***** Input for this task *****
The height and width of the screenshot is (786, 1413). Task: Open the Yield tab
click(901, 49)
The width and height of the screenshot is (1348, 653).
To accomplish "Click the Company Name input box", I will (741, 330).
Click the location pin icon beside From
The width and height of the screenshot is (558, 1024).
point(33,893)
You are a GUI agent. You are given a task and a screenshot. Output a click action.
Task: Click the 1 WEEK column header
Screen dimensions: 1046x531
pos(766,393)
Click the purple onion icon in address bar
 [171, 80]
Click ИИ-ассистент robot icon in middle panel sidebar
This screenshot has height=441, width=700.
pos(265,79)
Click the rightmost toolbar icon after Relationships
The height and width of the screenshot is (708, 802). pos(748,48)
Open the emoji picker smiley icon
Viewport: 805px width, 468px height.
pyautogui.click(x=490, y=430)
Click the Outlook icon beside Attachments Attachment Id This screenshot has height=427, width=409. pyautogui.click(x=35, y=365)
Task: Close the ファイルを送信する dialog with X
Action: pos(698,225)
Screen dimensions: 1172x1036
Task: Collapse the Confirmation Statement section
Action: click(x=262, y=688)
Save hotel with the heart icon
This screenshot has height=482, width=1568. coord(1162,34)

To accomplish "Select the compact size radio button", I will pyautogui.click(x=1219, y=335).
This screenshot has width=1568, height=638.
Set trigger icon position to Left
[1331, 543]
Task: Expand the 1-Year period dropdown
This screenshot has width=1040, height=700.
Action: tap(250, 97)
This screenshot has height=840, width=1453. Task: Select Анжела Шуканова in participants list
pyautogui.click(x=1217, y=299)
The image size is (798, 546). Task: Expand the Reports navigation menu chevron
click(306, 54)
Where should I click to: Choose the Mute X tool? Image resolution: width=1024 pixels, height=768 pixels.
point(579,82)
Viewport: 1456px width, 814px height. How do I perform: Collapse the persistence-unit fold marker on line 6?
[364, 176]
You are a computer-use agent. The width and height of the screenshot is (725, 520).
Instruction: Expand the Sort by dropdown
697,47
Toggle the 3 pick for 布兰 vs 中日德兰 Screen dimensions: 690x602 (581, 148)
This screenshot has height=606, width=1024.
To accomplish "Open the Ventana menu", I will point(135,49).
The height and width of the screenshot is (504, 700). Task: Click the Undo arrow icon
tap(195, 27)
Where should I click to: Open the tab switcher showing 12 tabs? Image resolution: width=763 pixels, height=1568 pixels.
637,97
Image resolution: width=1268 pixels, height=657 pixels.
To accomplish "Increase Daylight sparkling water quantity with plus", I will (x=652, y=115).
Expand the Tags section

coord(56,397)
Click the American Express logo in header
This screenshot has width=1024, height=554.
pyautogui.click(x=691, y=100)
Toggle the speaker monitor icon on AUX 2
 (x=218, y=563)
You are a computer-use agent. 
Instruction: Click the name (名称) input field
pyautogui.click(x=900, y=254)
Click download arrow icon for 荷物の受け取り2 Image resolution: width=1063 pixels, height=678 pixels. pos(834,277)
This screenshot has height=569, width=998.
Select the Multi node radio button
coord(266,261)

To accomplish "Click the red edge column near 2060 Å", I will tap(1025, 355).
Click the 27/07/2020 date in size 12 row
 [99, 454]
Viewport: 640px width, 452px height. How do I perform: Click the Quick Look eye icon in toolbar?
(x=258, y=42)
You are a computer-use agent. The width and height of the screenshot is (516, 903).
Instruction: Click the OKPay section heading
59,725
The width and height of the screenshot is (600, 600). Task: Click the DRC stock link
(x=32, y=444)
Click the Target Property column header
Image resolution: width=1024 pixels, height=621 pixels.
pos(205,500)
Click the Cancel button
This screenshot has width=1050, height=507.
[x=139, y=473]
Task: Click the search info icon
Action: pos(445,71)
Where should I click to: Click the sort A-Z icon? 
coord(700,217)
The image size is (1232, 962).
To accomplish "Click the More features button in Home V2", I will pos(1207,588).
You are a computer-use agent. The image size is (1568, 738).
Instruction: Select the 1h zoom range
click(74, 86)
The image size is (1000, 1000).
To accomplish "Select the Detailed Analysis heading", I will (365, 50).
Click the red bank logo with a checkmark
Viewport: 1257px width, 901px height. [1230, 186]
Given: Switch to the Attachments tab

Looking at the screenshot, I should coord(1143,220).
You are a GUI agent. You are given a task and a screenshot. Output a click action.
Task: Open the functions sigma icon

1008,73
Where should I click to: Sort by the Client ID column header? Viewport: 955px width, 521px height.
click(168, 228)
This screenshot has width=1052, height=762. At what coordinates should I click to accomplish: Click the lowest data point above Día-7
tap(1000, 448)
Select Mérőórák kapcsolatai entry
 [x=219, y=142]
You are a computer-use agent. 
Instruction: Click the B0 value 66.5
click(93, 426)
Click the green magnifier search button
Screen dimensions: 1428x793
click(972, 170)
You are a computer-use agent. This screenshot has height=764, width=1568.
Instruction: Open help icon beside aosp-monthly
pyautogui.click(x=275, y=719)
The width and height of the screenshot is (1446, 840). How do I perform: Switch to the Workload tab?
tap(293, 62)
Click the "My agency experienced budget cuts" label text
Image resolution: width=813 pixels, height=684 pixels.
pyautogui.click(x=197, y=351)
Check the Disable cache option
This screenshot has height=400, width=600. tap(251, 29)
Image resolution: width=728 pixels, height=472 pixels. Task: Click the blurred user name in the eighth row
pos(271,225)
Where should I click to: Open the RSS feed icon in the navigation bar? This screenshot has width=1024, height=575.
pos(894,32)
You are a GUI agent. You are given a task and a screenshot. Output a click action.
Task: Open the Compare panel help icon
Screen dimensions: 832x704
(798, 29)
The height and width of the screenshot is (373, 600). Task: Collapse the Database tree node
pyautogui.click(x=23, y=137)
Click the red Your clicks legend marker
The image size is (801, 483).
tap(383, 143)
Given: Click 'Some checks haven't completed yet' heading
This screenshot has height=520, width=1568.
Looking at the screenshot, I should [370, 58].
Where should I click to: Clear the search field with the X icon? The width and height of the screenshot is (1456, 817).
*****
## [Work item]
Your answer must be the lines above, unchanged, from the first one through the line that holds "The width and height of the screenshot is (1348, 653).", inclusive, and no others.

## [Result]
The height and width of the screenshot is (786, 1413). Task: Open the Yield tab
click(901, 49)
The width and height of the screenshot is (1348, 653).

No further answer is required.